Brothers-in-law John Holgate and Edward Hanford took their logs from Beacon Hill. Shortly after they settled the area, that hill was called Holgate and Hanford Hill. Streets were named after each of them. Hanford Street ranges from Lake Washington on the east to Puget Sound on the west.

Seattle was a proper settlement by the mid-1860s, with churches, schools, and a county government. In 1869, several people met at Edward and Abigail Hanford's home to establish Seattle's First Baptist Church. In 1872, after meeting in the Hanford home, the congregation built a church at 4th Avenue and James Street.

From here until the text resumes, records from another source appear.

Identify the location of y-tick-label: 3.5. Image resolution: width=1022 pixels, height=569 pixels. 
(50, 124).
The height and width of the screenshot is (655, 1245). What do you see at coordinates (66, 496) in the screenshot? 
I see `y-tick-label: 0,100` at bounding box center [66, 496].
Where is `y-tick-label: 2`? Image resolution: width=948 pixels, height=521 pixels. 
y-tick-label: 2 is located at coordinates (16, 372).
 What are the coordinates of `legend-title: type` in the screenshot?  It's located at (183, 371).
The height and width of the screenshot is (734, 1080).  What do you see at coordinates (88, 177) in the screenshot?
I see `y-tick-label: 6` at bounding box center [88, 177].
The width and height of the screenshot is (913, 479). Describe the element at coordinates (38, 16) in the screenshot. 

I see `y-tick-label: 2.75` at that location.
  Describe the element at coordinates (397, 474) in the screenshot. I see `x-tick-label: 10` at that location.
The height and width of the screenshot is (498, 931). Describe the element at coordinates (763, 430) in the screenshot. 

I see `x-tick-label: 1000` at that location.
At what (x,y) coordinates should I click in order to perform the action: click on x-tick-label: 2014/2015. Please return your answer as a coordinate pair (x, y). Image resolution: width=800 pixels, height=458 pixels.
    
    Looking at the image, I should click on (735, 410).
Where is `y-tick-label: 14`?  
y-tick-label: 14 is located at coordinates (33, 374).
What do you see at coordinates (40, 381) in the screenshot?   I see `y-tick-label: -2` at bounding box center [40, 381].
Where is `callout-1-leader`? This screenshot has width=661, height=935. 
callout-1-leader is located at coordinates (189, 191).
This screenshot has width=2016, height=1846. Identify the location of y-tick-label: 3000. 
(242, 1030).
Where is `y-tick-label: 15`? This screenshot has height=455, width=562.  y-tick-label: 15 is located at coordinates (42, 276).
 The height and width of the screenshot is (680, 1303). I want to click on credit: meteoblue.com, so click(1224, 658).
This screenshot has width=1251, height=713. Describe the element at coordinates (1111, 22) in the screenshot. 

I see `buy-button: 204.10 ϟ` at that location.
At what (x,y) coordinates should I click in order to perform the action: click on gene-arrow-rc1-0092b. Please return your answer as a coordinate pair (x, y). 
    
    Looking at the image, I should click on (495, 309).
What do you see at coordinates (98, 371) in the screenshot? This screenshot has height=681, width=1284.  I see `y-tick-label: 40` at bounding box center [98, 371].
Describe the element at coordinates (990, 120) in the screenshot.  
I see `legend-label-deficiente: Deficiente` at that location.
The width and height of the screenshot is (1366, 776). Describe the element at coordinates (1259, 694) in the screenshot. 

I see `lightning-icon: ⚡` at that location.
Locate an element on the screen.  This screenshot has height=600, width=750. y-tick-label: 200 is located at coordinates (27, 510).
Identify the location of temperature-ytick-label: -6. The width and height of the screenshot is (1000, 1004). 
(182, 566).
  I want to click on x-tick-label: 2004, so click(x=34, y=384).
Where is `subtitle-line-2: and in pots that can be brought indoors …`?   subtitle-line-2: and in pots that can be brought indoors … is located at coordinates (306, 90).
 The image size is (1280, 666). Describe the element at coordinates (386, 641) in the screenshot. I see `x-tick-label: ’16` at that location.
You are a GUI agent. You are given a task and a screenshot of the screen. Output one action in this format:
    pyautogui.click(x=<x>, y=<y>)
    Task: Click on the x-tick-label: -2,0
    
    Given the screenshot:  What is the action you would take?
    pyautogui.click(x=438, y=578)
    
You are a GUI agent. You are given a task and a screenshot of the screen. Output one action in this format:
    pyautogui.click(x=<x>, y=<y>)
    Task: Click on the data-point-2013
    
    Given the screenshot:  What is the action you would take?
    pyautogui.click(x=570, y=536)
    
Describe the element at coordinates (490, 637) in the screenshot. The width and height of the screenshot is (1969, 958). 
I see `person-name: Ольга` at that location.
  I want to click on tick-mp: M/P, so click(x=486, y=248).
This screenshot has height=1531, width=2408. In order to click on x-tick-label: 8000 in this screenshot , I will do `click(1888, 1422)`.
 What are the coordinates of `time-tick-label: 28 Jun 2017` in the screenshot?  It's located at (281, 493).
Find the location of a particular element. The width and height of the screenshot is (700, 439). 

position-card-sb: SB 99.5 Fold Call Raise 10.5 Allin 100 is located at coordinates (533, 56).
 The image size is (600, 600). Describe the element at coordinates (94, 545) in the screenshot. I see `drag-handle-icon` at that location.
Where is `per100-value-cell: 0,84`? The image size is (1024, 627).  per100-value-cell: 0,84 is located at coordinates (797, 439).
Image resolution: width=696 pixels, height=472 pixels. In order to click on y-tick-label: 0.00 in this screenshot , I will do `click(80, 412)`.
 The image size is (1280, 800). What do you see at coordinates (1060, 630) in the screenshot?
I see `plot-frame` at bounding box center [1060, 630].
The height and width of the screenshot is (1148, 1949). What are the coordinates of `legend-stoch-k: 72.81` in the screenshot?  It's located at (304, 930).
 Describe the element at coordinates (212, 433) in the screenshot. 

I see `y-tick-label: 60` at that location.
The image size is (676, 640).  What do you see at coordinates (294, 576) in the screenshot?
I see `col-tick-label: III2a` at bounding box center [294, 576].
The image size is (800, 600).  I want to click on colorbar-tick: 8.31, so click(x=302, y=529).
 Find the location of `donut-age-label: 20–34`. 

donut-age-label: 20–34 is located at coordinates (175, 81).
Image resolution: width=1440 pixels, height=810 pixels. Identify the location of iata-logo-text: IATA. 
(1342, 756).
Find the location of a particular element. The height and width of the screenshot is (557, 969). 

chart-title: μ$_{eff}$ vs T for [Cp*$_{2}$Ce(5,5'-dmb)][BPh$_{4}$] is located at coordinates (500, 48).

In 1870, Edward Hanford filed the plat of his donation claim in south Seattle. Roberta Frye Watt, writer and granddaughter of Arthur Denny, noted that Hanford's plat reflected names from the recently ended Civil War: "Lander, McClellan, Stevens, Sheridan, Grant, Sherman, Sterrett, and Gansevoort."

The Seattle Hanfords

Edward and Abigail Hanford had five children who survived to adulthood: Thaddeus (1847-1892), Cornelius (1849-1926), Frank (1853-1921), Arthur (1855-1932), and Clarence (1857-1920). Arthur and Clarence were born in Seattle. Cornelius Holgate Hanford became a prominent territorial and then federal judge as well as a writer. His three volume Seattle and Environs, 1852-1924 added wonderful detail to the Seattle story. The eldest son Thaddeus graduated from the University of Rochester and later became a newspaperman in Seattle. At one time he owned the Daily Intelligencer.

Edward Hanford, Seattle pioneer, logger, orchardist, family man, and founder of South Seattle, died in the city he loved on September 24, 1884.


Sources:

Clarence Bagley, History of King County (Chicago and Seattle: S. J. Clarke Publishing Co., 1929). Also See: Roberta Frye Watt, Four Wagons West (Portland: Binfords & Mort, 1931); Sophie Frye Bass, Pig-Tail Days in Old Seattle (Portland: Binfords & Mort, 1937).
This essay was revised on February 16, 2016.